◆ **REQUIRED ACTION**
The records below are to be duplicated character for character.

┌────────

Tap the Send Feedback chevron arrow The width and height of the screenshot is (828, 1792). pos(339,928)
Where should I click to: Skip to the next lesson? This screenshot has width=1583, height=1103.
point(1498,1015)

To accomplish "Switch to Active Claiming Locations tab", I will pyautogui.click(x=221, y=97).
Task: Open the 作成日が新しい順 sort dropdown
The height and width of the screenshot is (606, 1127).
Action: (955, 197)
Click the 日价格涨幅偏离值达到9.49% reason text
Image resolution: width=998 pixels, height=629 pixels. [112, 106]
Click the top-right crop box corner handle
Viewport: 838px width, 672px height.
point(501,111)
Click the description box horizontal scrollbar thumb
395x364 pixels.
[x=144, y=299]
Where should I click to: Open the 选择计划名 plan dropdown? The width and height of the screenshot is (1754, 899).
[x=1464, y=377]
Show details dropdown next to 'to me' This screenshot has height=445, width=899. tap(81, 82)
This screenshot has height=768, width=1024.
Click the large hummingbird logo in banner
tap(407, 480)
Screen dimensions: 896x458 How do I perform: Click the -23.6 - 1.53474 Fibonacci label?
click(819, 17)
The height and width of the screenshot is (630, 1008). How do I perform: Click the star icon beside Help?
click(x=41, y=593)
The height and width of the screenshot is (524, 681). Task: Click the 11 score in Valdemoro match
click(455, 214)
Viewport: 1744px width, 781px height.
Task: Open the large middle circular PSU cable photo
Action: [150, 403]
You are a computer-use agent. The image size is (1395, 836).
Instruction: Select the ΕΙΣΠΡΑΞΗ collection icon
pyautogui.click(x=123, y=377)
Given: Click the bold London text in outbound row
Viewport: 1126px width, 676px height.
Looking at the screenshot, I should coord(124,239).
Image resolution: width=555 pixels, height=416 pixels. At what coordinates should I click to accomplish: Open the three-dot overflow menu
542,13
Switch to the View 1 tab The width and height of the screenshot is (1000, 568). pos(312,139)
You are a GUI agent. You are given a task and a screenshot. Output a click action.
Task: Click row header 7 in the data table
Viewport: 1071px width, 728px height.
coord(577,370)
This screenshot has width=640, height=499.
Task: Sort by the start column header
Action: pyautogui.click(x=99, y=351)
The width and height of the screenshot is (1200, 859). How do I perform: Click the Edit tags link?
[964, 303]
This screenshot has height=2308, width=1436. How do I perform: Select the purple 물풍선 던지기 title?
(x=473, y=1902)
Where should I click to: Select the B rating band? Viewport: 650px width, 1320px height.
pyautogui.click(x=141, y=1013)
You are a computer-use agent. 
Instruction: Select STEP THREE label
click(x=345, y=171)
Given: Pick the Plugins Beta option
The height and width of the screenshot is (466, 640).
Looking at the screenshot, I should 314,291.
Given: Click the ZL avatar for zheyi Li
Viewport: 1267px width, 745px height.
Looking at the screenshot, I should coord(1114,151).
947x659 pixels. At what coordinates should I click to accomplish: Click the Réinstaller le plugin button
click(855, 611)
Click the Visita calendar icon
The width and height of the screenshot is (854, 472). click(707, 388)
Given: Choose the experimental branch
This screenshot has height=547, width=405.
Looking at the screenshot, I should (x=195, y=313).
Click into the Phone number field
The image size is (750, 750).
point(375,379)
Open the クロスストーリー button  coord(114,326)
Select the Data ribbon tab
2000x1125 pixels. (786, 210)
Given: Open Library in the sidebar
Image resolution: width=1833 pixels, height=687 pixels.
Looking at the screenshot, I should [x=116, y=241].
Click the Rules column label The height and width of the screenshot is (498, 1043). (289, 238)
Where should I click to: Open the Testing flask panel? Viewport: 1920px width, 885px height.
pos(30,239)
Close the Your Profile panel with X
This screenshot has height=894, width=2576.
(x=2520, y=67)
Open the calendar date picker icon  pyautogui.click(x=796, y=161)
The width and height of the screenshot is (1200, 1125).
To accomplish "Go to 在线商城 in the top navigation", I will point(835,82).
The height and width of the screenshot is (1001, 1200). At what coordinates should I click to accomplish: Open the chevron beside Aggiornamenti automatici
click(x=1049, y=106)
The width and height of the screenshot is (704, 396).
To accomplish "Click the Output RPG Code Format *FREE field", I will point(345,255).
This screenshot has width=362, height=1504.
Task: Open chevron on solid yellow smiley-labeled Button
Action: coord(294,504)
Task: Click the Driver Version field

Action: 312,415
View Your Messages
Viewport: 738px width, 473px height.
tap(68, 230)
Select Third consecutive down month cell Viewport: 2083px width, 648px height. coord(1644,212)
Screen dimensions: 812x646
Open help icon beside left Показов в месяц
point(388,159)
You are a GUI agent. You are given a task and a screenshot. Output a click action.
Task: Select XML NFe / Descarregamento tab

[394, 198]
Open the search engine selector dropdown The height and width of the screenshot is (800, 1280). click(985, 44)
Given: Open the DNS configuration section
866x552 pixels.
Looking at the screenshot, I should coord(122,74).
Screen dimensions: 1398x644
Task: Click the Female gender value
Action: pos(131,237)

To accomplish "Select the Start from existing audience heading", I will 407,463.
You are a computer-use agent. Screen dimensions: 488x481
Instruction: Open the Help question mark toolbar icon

└────────

◆ **WRITTEN ANSWER**
Tap the Send Feedback chevron arrow The width and height of the screenshot is (828, 1792). pos(339,928)
Where should I click to: Skip to the next lesson? This screenshot has width=1583, height=1103.
point(1498,1015)

To accomplish "Switch to Active Claiming Locations tab", I will pyautogui.click(x=221, y=97).
Task: Open the 作成日が新しい順 sort dropdown
The height and width of the screenshot is (606, 1127).
Action: (955, 197)
Click the 日价格涨幅偏离值达到9.49% reason text
Image resolution: width=998 pixels, height=629 pixels. [112, 106]
Click the top-right crop box corner handle
Viewport: 838px width, 672px height.
point(501,111)
Click the description box horizontal scrollbar thumb
395x364 pixels.
[x=144, y=299]
Where should I click to: Open the 选择计划名 plan dropdown? The width and height of the screenshot is (1754, 899).
[x=1464, y=377]
Show details dropdown next to 'to me' This screenshot has height=445, width=899. tap(81, 82)
This screenshot has height=768, width=1024.
Click the large hummingbird logo in banner
tap(407, 480)
Screen dimensions: 896x458 How do I perform: Click the -23.6 - 1.53474 Fibonacci label?
click(819, 17)
The height and width of the screenshot is (630, 1008). How do I perform: Click the star icon beside Help?
click(x=41, y=593)
The height and width of the screenshot is (524, 681). Task: Click the 11 score in Valdemoro match
click(455, 214)
Viewport: 1744px width, 781px height.
Task: Open the large middle circular PSU cable photo
Action: [150, 403]
You are a computer-use agent. The image size is (1395, 836).
Instruction: Select the ΕΙΣΠΡΑΞΗ collection icon
pyautogui.click(x=123, y=377)
Given: Click the bold London text in outbound row
Viewport: 1126px width, 676px height.
Looking at the screenshot, I should coord(124,239).
Image resolution: width=555 pixels, height=416 pixels. At what coordinates should I click to accomplish: Open the three-dot overflow menu
542,13
Switch to the View 1 tab The width and height of the screenshot is (1000, 568). pos(312,139)
You are a GUI agent. You are given a task and a screenshot. Output a click action.
Task: Click row header 7 in the data table
Viewport: 1071px width, 728px height.
coord(577,370)
This screenshot has width=640, height=499.
Task: Sort by the start column header
Action: pyautogui.click(x=99, y=351)
The width and height of the screenshot is (1200, 859). How do I perform: Click the Edit tags link?
[964, 303]
This screenshot has height=2308, width=1436. How do I perform: Select the purple 물풍선 던지기 title?
(x=473, y=1902)
Where should I click to: Select the B rating band? Viewport: 650px width, 1320px height.
pyautogui.click(x=141, y=1013)
You are a computer-use agent. 
Instruction: Select STEP THREE label
click(x=345, y=171)
Given: Pick the Plugins Beta option
The height and width of the screenshot is (466, 640).
Looking at the screenshot, I should 314,291.
Given: Click the ZL avatar for zheyi Li
Viewport: 1267px width, 745px height.
Looking at the screenshot, I should coord(1114,151).
947x659 pixels. At what coordinates should I click to accomplish: Click the Réinstaller le plugin button
click(855, 611)
Click the Visita calendar icon
The width and height of the screenshot is (854, 472). click(707, 388)
Given: Choose the experimental branch
This screenshot has height=547, width=405.
Looking at the screenshot, I should (x=195, y=313).
Click into the Phone number field
The image size is (750, 750).
point(375,379)
Open the クロスストーリー button  coord(114,326)
Select the Data ribbon tab
2000x1125 pixels. (786, 210)
Given: Open Library in the sidebar
Image resolution: width=1833 pixels, height=687 pixels.
Looking at the screenshot, I should [x=116, y=241].
Click the Rules column label The height and width of the screenshot is (498, 1043). (289, 238)
Where should I click to: Open the Testing flask panel? Viewport: 1920px width, 885px height.
pos(30,239)
Close the Your Profile panel with X
This screenshot has height=894, width=2576.
(x=2520, y=67)
Open the calendar date picker icon  pyautogui.click(x=796, y=161)
The width and height of the screenshot is (1200, 1125).
To accomplish "Go to 在线商城 in the top navigation", I will point(835,82).
The height and width of the screenshot is (1001, 1200). At what coordinates should I click to accomplish: Open the chevron beside Aggiornamenti automatici
click(x=1049, y=106)
The width and height of the screenshot is (704, 396).
To accomplish "Click the Output RPG Code Format *FREE field", I will point(345,255).
This screenshot has width=362, height=1504.
Task: Open chevron on solid yellow smiley-labeled Button
Action: coord(294,504)
Task: Click the Driver Version field

Action: 312,415
View Your Messages
Viewport: 738px width, 473px height.
tap(68, 230)
Select Third consecutive down month cell Viewport: 2083px width, 648px height. coord(1644,212)
Screen dimensions: 812x646
Open help icon beside left Показов в месяц
point(388,159)
You are a GUI agent. You are given a task and a screenshot. Output a click action.
Task: Select XML NFe / Descarregamento tab

[394, 198]
Open the search engine selector dropdown The height and width of the screenshot is (800, 1280). click(985, 44)
Given: Open the DNS configuration section
866x552 pixels.
Looking at the screenshot, I should coord(122,74).
Screen dimensions: 1398x644
Task: Click the Female gender value
Action: pos(131,237)

To accomplish "Select the Start from existing audience heading", I will 407,463.
You are a computer-use agent. Screen dimensions: 488x481
Instruction: Open the Help question mark toolbar icon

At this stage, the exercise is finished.